1235年(嘉禎元年)畿内で大規模な寺社争いが起こります。これまで長年にわたり朝廷を苦しめて来た僧兵たちでしたが、泰時は武力と強権を持って押さえつけます。さすがの僧兵たちも、戦のプロが渦巻く鎌倉が前面に出てくると、その武威逆らうことは難しいかったのでしょう。この後、僧兵の理不尽な要求は武力を持って徹底的に鎮圧するという方針となりました。

1240年(仁治元年)、鎌倉を支えた要港六浦港と鎌倉中心部を結ぶ朝比奈切通しの建設にとりかかります。地の神にさわりありとして一時延期され、翌1241年(仁治2年)工事が再開されます。泰時は自ら馬に乗り現場を監督したと伝わります。泰時は1242年(仁治3年)に亡くなりますが、最後まで激動激務の人生を送ります。

1242年(仁治3年)、四条天皇が崩御すると朝廷は順徳天皇の皇子、忠成王を擁立しようとします。順徳天皇は承久の乱を首謀し配流された一人でしたから、泰時は断固として反対し、これを認めませんでした。20万騎の鎌倉軍に恐れおののいた21年前の承久の乱を早くもうやむやにしようとする朝廷の手練手管は泰時には通じませんでした。

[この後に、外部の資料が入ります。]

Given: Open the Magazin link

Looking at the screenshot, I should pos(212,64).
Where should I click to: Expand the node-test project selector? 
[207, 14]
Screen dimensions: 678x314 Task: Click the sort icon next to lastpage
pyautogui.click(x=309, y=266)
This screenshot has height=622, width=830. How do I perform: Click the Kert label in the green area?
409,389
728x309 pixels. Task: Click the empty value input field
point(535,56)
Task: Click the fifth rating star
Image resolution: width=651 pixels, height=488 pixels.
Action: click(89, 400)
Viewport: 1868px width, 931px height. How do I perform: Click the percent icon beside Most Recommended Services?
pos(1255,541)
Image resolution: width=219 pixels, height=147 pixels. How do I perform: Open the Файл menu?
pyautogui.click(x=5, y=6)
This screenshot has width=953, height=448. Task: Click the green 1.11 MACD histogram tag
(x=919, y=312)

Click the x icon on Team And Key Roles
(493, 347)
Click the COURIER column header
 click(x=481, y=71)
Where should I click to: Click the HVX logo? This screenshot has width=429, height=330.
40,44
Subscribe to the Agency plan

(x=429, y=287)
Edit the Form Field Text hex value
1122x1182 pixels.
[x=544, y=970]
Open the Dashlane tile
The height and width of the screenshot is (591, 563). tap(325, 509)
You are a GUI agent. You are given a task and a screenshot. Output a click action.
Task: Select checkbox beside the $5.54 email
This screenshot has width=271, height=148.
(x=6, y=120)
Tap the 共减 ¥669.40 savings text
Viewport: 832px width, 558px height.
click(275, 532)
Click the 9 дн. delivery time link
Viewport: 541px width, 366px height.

この後、過労により倒れた泰時は赤痢にもかかり、6月15日に死去します。享年60歳でした。早世した泰時の長男時氏の子である、泰時の孫、北条経時が第4代執権に就任します。承久の乱により決定的に天下を併呑した「鎌倉」を政権として軌道に乗せた北条泰時は現在まで名執権として敬われています。